• **Data shown**:
++++

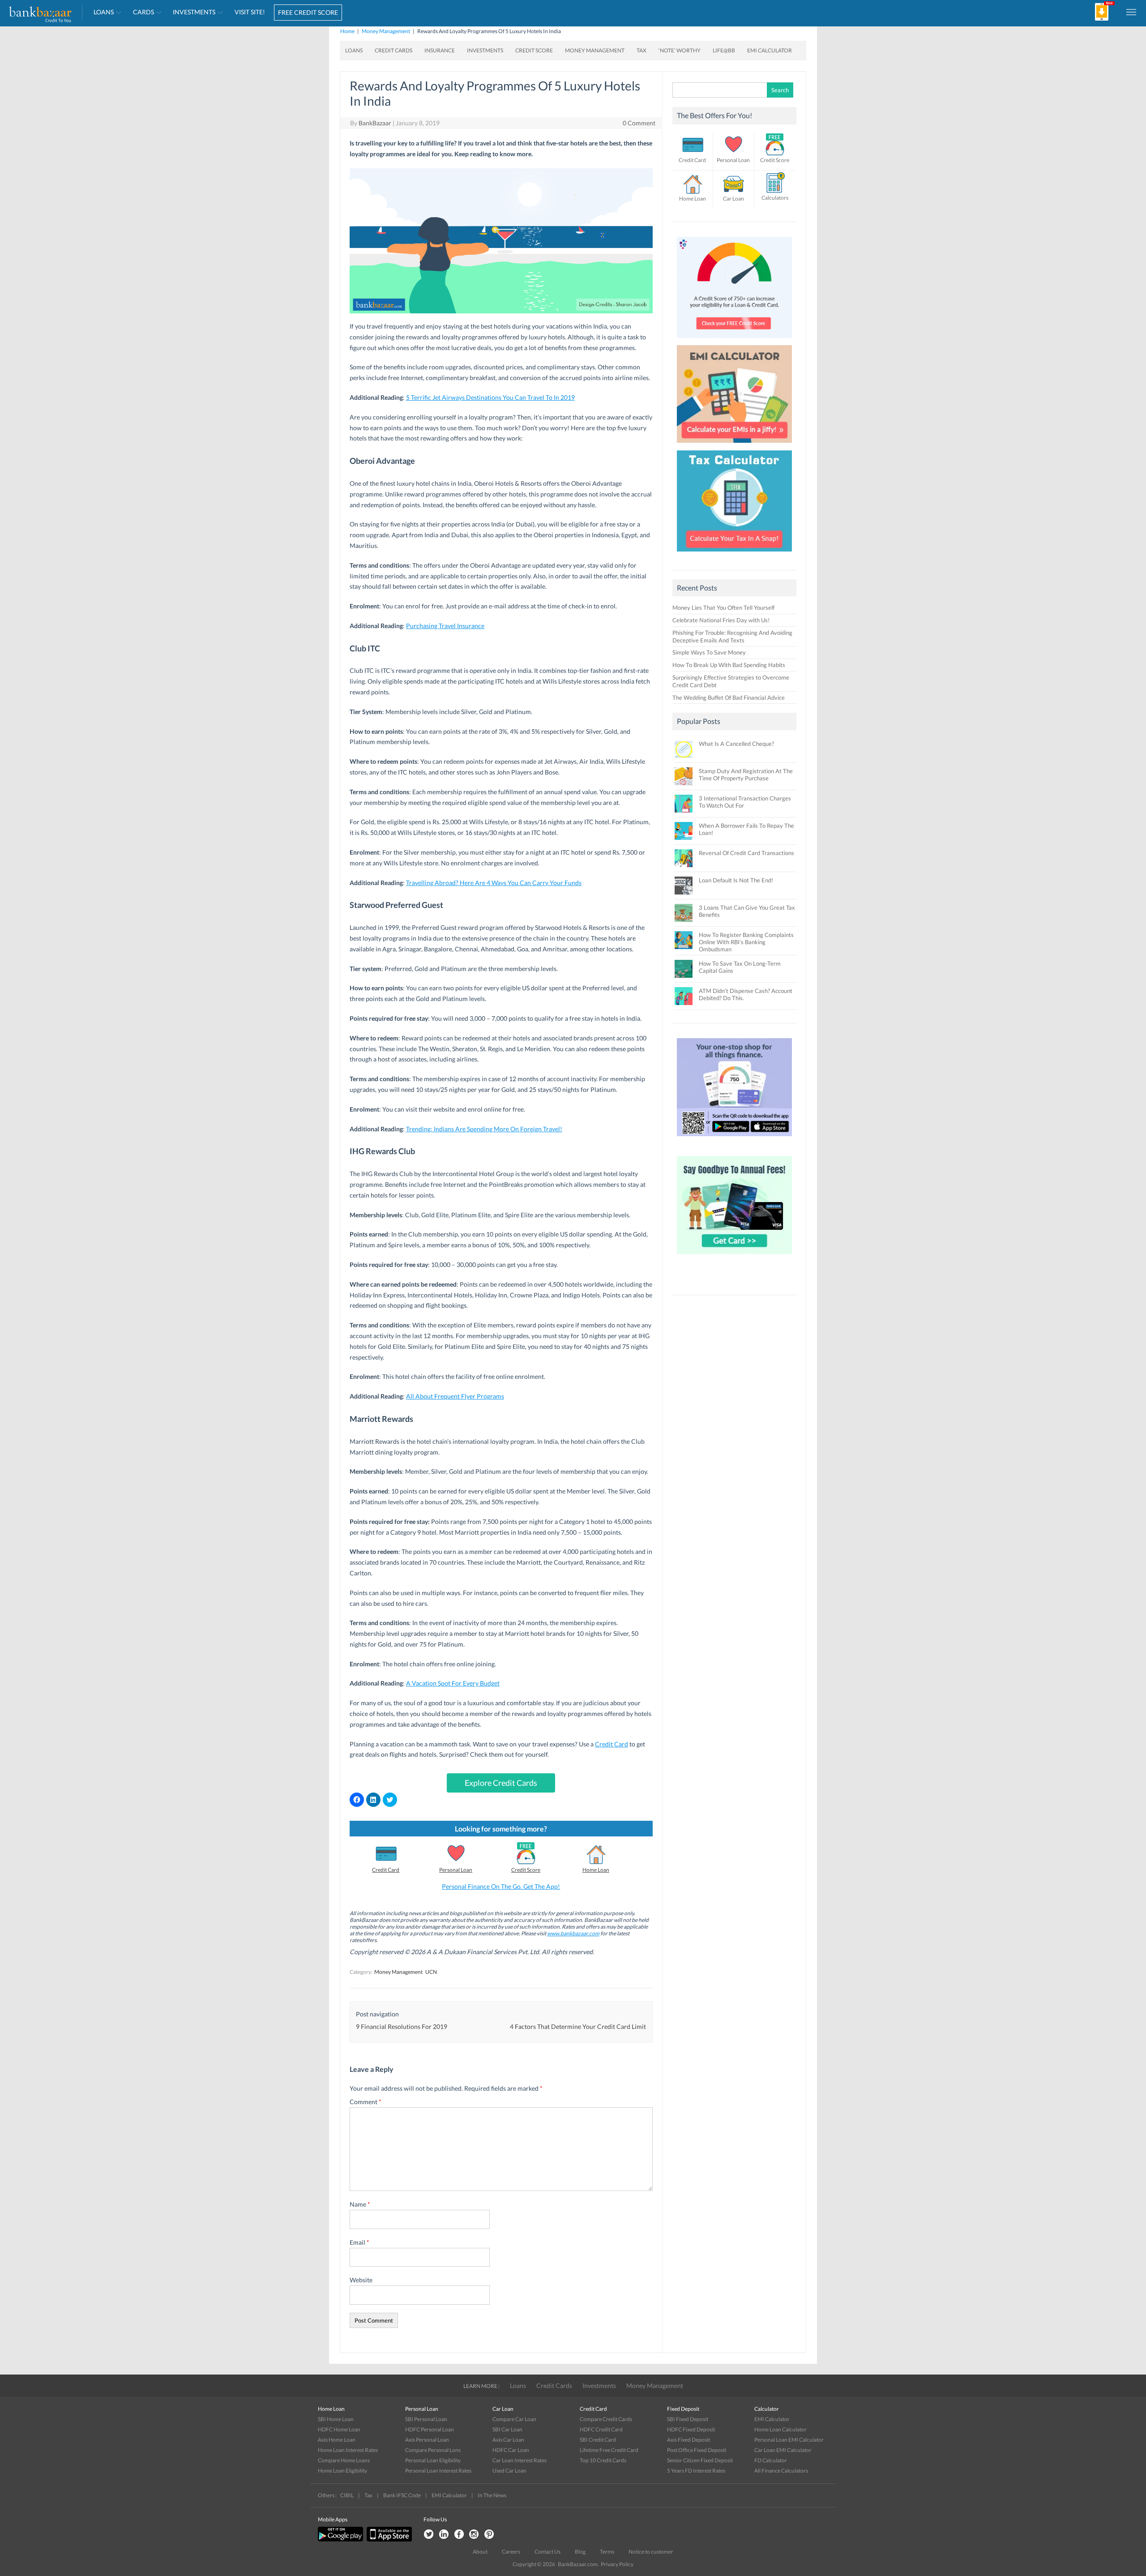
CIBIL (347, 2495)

++++

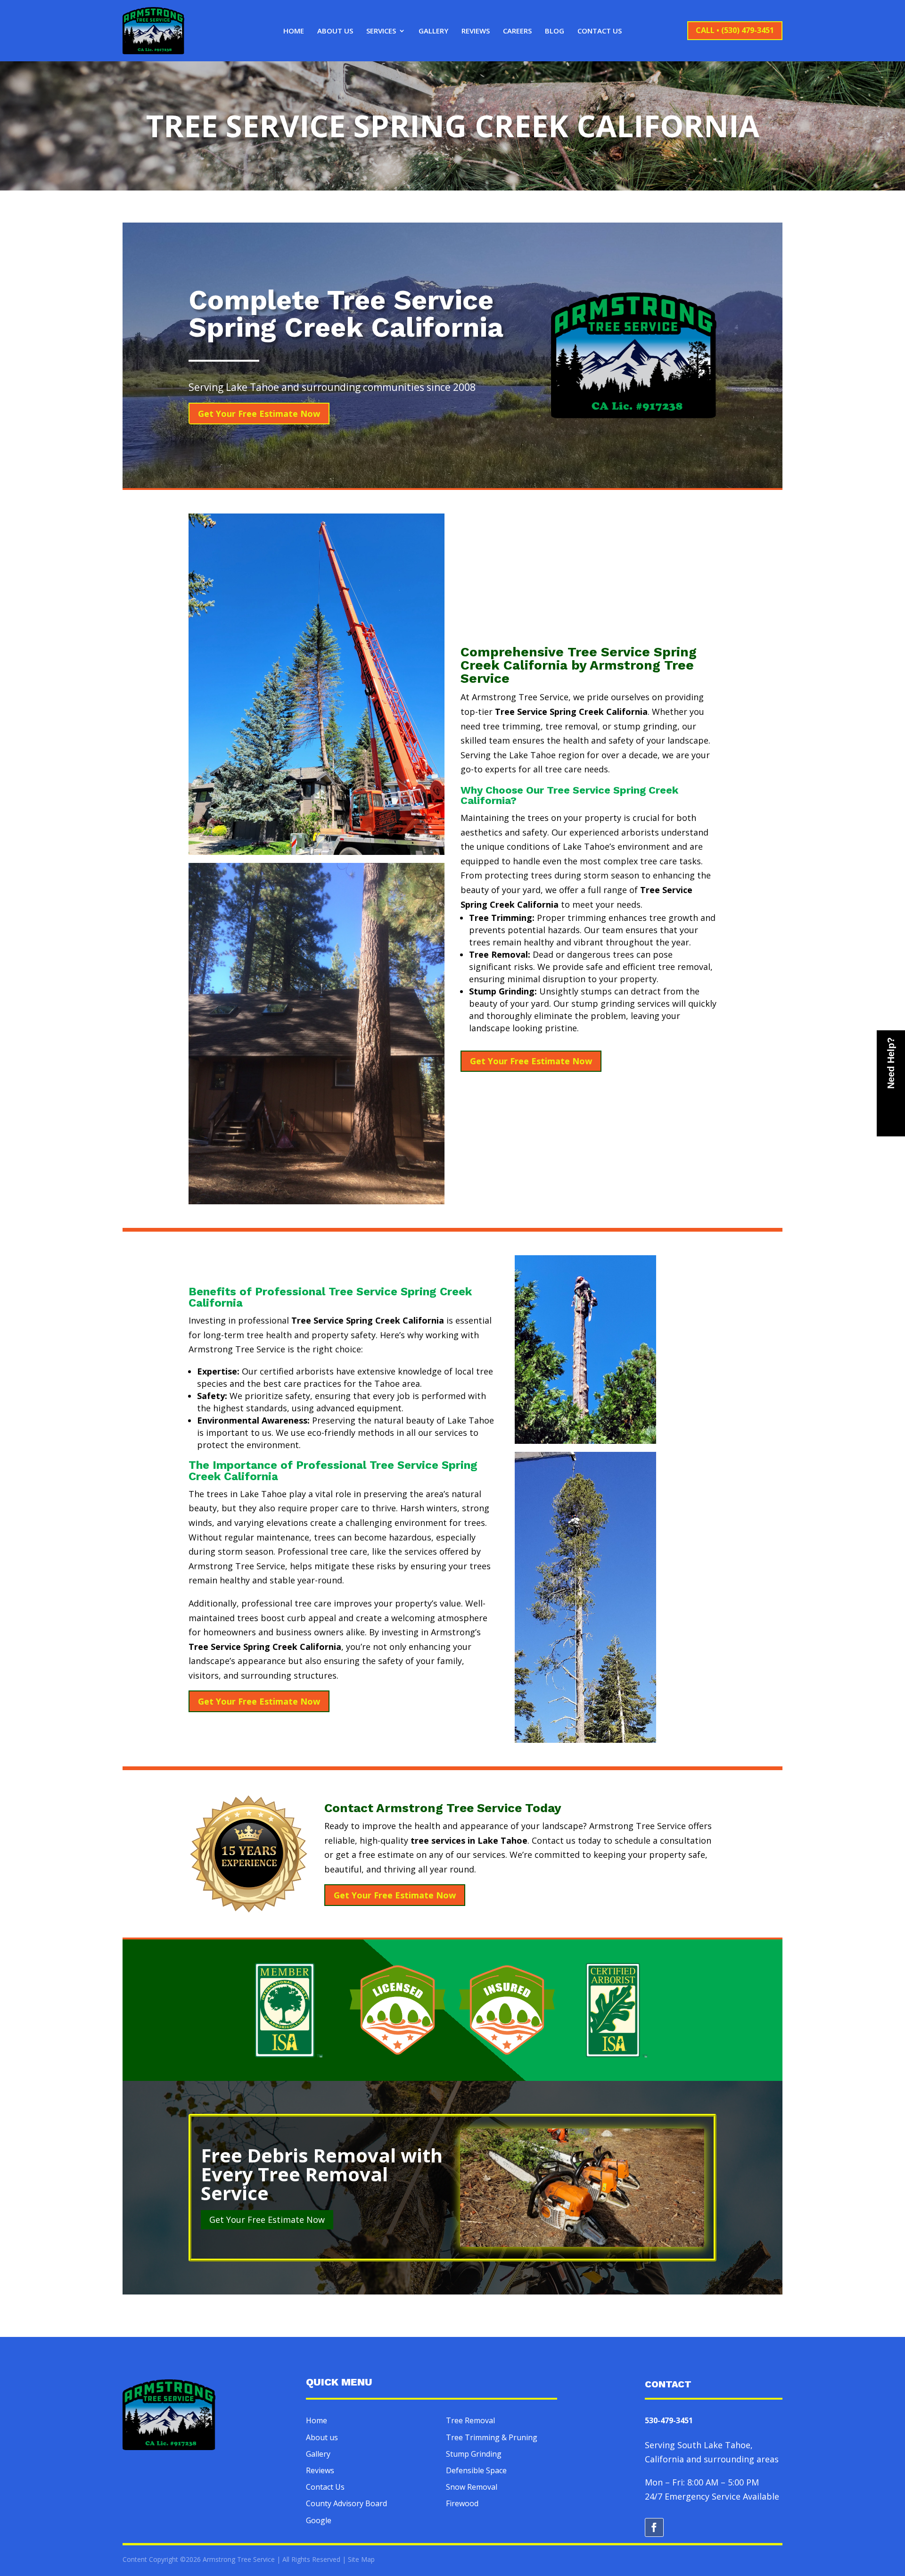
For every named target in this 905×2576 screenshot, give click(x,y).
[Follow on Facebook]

++++

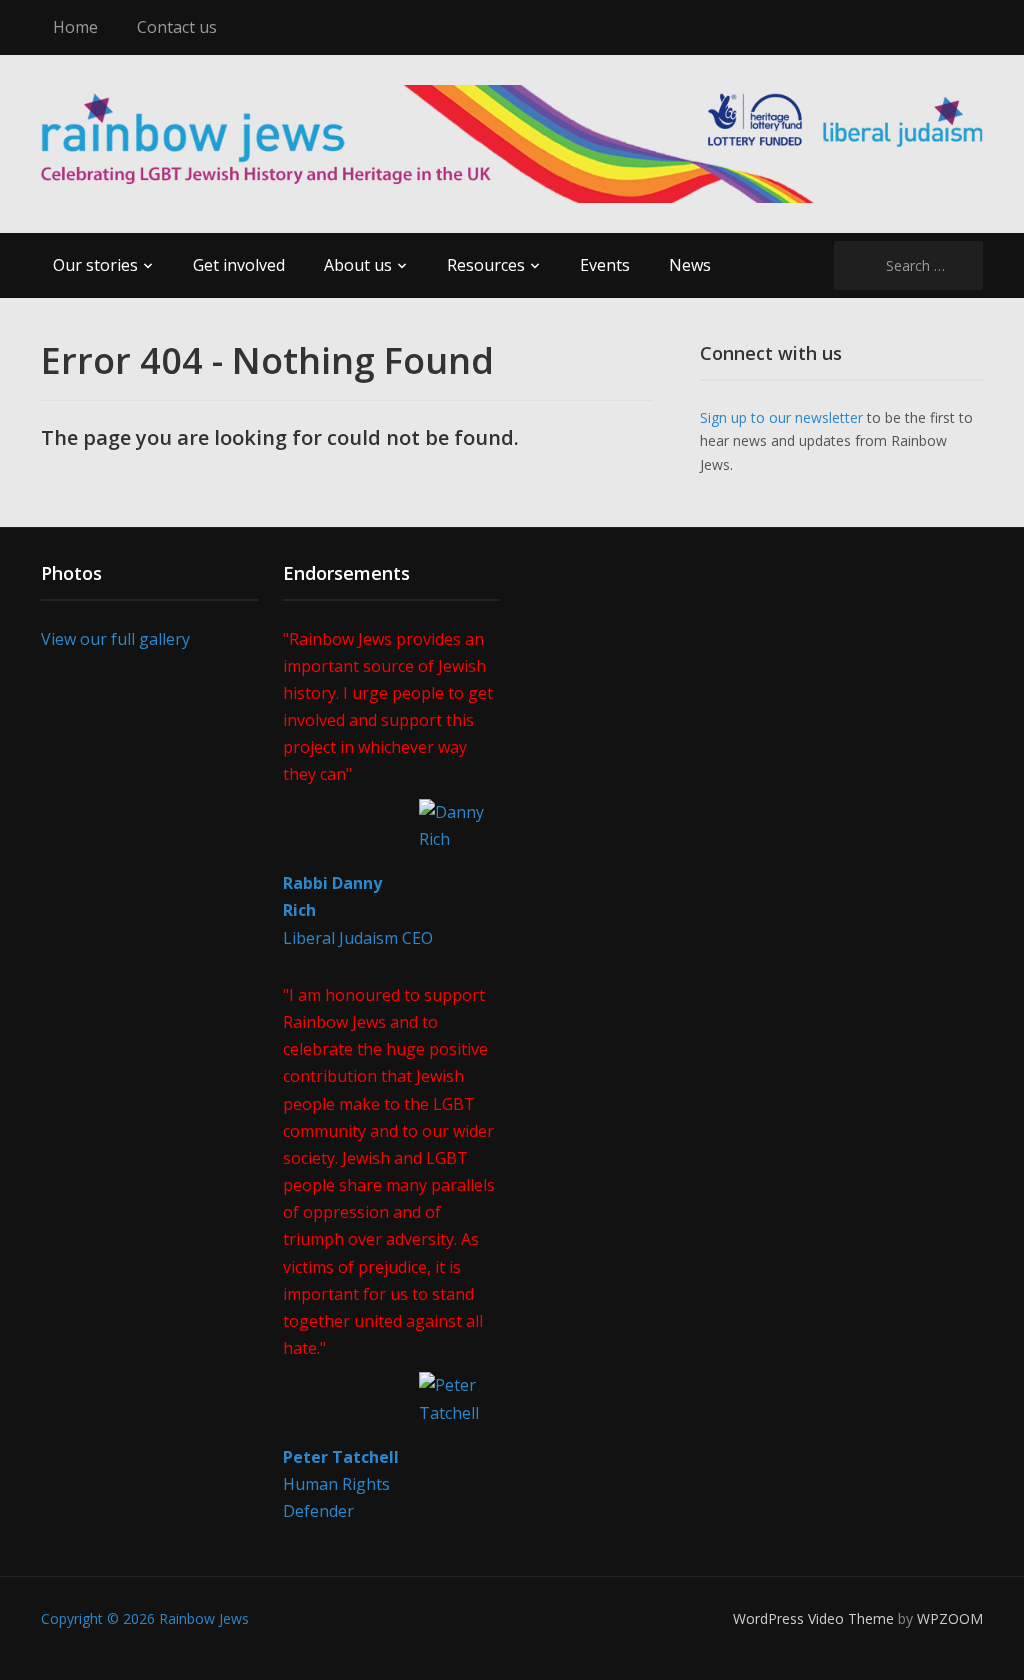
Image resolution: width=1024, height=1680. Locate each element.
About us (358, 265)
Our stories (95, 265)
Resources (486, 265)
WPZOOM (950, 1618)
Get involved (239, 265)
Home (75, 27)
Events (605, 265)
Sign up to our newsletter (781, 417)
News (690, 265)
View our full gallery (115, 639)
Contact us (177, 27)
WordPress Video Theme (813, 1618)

++++

• **Activity**:
Starting at the line above that contains "For every named", repeat each line exactly up to and including the line that contains "[Follow on Facebook]", and stop there.

• **Output of the exercise**:
For every named target in this 905×2576 screenshot, give click(x,y).
[Follow on Facebook]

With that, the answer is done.